>> Start

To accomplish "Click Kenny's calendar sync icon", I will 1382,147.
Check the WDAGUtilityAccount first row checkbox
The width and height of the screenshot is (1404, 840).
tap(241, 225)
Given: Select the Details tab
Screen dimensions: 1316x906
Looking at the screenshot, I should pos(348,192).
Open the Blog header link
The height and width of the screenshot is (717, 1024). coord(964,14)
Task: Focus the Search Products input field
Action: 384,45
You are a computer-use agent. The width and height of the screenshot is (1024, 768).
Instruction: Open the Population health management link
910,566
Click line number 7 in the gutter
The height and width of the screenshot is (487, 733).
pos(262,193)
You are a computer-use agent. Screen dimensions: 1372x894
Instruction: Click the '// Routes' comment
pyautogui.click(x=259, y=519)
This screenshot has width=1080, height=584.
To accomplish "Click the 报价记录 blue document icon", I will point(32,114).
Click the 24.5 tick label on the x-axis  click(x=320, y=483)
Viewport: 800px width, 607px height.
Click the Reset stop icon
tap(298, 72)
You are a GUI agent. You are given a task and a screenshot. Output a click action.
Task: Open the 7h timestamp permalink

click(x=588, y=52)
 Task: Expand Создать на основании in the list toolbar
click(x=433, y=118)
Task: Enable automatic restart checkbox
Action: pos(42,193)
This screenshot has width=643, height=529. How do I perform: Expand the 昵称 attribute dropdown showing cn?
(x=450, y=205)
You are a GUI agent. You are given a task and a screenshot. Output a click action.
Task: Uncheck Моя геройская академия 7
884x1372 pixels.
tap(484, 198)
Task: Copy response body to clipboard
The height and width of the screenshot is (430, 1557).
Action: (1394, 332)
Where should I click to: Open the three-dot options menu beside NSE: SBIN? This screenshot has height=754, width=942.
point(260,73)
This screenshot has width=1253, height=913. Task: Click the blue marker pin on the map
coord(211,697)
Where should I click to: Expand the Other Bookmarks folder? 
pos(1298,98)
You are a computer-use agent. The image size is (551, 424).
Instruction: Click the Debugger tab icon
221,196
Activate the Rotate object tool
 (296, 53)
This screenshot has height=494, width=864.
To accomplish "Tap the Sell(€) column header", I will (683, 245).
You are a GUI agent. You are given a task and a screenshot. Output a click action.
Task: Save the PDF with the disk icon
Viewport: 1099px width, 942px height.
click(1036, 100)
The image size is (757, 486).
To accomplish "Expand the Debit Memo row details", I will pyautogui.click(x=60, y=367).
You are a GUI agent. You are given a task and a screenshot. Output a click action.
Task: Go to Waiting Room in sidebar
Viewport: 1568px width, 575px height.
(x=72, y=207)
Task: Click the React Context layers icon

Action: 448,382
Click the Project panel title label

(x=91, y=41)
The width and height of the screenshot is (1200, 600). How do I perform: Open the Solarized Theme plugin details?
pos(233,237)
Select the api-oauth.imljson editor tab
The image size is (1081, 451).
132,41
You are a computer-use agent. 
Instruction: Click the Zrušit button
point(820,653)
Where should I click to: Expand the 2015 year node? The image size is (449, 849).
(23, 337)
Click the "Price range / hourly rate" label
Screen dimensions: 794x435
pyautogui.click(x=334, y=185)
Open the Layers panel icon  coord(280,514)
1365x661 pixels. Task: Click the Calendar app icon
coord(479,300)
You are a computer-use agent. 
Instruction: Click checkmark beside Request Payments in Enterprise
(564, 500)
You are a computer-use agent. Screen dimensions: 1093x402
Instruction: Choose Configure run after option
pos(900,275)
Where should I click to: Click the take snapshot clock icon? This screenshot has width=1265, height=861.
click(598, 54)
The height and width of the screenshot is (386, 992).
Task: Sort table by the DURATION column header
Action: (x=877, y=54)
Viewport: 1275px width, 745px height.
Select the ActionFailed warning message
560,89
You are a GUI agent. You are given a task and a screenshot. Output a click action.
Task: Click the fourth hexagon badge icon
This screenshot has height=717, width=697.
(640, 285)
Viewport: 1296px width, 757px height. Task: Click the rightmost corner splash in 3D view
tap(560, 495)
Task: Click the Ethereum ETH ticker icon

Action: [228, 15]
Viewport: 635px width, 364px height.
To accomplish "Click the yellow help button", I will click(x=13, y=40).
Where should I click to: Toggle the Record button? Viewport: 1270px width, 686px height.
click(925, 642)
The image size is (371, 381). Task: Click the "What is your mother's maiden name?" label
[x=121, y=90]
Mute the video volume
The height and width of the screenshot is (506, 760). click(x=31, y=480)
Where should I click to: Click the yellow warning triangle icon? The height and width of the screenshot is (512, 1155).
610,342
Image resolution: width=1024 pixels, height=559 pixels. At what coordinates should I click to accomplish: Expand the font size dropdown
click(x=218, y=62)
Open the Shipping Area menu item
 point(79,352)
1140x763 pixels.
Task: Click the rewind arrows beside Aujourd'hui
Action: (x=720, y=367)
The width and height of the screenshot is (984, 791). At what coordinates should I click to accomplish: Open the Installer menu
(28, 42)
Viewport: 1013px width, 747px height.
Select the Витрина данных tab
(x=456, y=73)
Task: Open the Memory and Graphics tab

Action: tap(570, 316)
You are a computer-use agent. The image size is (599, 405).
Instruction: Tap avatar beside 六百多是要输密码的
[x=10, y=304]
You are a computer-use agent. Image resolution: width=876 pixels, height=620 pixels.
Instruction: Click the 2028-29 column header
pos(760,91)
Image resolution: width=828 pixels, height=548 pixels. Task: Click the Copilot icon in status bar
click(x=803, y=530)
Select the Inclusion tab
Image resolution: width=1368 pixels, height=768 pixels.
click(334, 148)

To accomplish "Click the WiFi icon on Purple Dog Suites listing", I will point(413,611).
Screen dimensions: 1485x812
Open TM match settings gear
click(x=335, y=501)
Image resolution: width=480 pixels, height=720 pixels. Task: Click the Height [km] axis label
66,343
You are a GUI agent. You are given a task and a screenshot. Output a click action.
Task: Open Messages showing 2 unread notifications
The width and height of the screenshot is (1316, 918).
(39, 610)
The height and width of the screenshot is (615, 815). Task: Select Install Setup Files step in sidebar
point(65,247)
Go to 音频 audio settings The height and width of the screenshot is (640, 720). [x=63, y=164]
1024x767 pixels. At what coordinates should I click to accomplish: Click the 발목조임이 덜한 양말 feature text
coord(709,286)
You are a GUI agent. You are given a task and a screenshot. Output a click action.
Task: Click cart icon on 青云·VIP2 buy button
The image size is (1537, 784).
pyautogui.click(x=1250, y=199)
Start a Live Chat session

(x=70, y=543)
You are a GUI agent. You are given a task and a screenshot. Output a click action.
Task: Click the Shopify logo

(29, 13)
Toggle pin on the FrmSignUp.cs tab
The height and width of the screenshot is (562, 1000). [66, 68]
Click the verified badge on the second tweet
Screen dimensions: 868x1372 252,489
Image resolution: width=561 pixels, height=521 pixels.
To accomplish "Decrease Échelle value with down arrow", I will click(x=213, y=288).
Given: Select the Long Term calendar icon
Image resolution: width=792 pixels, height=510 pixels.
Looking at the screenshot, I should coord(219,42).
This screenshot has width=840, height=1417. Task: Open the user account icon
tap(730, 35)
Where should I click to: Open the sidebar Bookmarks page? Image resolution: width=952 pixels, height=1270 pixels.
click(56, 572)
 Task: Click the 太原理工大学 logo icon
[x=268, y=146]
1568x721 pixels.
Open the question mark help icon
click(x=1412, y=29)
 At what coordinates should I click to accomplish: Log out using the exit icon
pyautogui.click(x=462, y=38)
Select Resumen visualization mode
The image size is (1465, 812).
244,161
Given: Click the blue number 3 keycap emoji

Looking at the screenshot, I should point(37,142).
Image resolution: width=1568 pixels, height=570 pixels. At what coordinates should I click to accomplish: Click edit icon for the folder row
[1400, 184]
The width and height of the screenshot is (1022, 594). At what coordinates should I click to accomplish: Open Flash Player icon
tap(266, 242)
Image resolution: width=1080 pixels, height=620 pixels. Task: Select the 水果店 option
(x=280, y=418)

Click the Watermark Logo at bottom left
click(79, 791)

>> End

§ **REQUEST**
Rewrite only the stretch from the line containing "The width and height of the screenshot is (984, 791)." through the line containing "Go to 音频 audio", swapping "Installer" for "Setup" and leaving everything else unchanged.

§ **THE RESPONSE**
The width and height of the screenshot is (984, 791). At what coordinates should I click to accomplish: Open the Setup menu
(28, 42)
Viewport: 1013px width, 747px height.
Select the Витрина данных tab
(x=456, y=73)
Task: Open the Memory and Graphics tab

Action: tap(570, 316)
You are a computer-use agent. The image size is (599, 405).
Instruction: Tap avatar beside 六百多是要输密码的
[x=10, y=304]
You are a computer-use agent. Image resolution: width=876 pixels, height=620 pixels.
Instruction: Click the 2028-29 column header
pos(760,91)
Image resolution: width=828 pixels, height=548 pixels. Task: Click the Copilot icon in status bar
click(x=803, y=530)
Select the Inclusion tab
Image resolution: width=1368 pixels, height=768 pixels.
click(334, 148)

To accomplish "Click the WiFi icon on Purple Dog Suites listing", I will point(413,611).
Screen dimensions: 1485x812
Open TM match settings gear
click(x=335, y=501)
Image resolution: width=480 pixels, height=720 pixels. Task: Click the Height [km] axis label
66,343
You are a GUI agent. You are given a task and a screenshot. Output a click action.
Task: Open Messages showing 2 unread notifications
The width and height of the screenshot is (1316, 918).
(39, 610)
The height and width of the screenshot is (615, 815). Task: Select Install Setup Files step in sidebar
point(65,247)
Go to 音频 audio settings The height and width of the screenshot is (640, 720). [x=63, y=164]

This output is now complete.